- [WHAT TO PRODUCE]
The following data has a line with "You are a GUI" and a line with "1274x806 pixels.". Write out exactly those lines and all the lines between them.

- [RECORDS SHOWN]
--- START ---
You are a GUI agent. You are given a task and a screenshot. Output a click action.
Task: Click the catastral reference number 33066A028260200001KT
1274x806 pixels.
--- END ---
--- START ---
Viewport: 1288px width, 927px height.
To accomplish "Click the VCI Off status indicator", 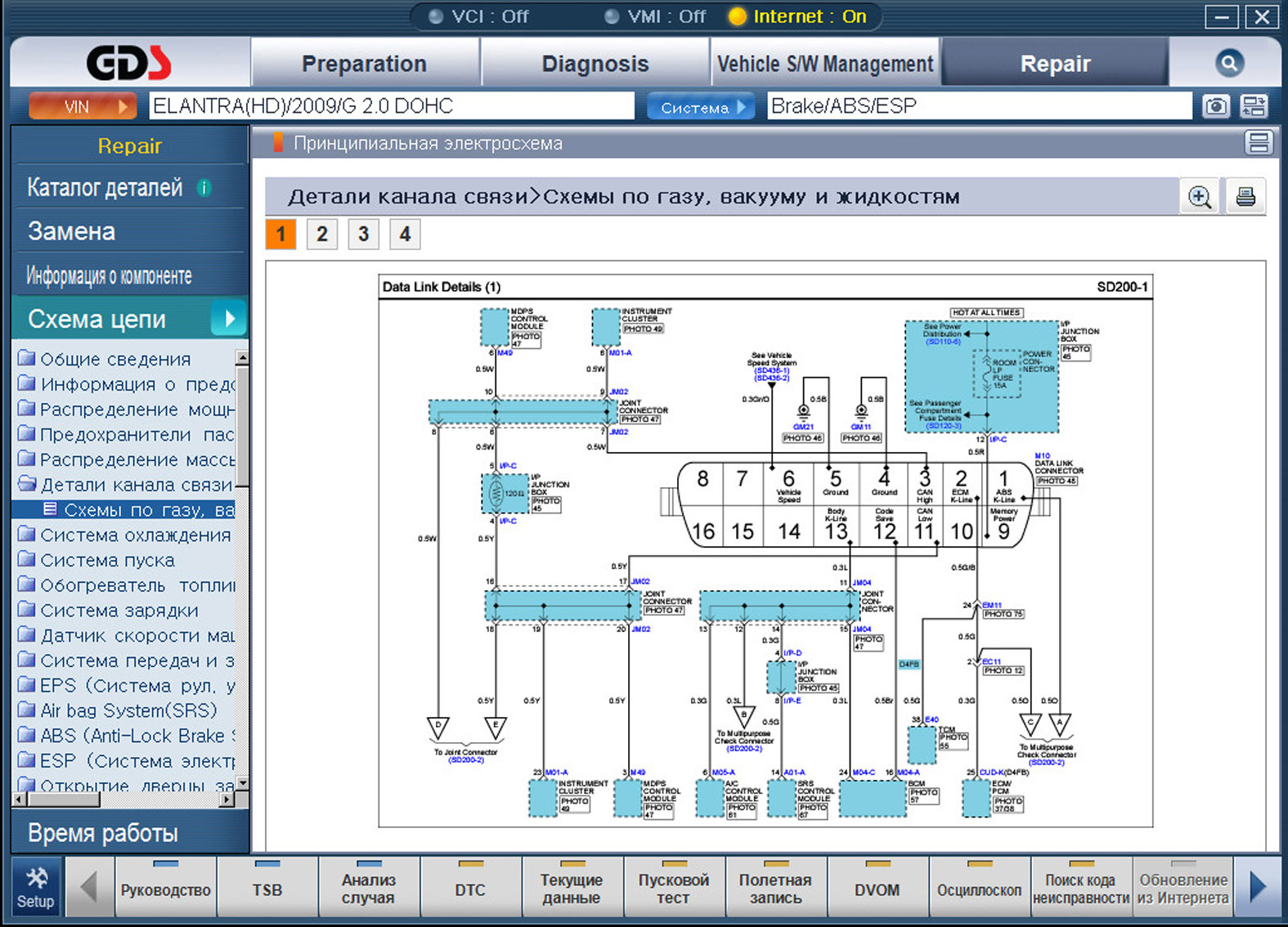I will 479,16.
--- END ---
- [RESULT OF THIS TASK]
You are a GUI agent. You are given a task and a screenshot. Output a click action.
Task: Click the catastral reference number 33066A028260200001KT
1274x806 pixels.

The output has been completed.